Aim of the exercise> A verbatim transcript of the lines below, starting at the first and ending with the one that holds "Given: Click the orange", is what should be produced.

**** Data for review ****

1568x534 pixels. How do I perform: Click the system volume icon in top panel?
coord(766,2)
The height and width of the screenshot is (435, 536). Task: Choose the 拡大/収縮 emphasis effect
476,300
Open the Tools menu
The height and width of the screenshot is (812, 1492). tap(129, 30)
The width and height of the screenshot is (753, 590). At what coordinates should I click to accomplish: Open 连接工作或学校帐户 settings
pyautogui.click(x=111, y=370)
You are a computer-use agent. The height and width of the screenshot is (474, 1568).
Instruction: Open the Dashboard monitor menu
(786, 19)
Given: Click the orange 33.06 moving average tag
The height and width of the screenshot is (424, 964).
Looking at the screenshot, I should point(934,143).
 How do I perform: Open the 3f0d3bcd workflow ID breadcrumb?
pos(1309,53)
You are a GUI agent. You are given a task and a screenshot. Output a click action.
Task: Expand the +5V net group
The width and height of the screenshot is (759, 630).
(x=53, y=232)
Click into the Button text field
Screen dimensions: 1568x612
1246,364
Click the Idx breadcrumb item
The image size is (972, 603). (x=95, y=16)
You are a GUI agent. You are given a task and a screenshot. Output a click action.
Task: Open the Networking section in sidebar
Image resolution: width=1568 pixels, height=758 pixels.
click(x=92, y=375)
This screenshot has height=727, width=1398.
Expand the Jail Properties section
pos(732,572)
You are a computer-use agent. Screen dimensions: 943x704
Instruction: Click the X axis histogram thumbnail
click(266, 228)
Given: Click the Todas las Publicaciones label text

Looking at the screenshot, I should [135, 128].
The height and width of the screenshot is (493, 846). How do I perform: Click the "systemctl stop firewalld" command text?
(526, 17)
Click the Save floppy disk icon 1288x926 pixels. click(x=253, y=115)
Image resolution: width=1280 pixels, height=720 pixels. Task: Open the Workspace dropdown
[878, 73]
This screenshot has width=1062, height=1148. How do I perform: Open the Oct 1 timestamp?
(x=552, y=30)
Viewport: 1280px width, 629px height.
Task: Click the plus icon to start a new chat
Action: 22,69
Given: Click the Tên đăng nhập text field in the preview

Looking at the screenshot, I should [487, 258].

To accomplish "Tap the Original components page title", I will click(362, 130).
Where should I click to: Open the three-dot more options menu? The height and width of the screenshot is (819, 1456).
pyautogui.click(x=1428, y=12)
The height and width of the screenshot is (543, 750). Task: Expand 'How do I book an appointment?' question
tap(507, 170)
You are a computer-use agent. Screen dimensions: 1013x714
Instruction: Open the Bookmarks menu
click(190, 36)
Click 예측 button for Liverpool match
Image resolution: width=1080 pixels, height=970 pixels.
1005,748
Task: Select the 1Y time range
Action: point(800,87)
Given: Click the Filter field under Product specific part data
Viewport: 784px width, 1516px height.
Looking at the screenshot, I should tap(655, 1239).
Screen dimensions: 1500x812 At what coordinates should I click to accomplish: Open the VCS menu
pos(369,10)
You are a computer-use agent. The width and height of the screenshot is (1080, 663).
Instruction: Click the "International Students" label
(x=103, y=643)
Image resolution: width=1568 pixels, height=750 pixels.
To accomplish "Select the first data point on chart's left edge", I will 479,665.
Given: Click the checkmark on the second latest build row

****

Problem solution>
1568x534 pixels. How do I perform: Click the system volume icon in top panel?
coord(766,2)
The height and width of the screenshot is (435, 536). Task: Choose the 拡大/収縮 emphasis effect
476,300
Open the Tools menu
The height and width of the screenshot is (812, 1492). tap(129, 30)
The width and height of the screenshot is (753, 590). At what coordinates should I click to accomplish: Open 连接工作或学校帐户 settings
pyautogui.click(x=111, y=370)
You are a computer-use agent. The height and width of the screenshot is (474, 1568).
Instruction: Open the Dashboard monitor menu
(786, 19)
Given: Click the orange 33.06 moving average tag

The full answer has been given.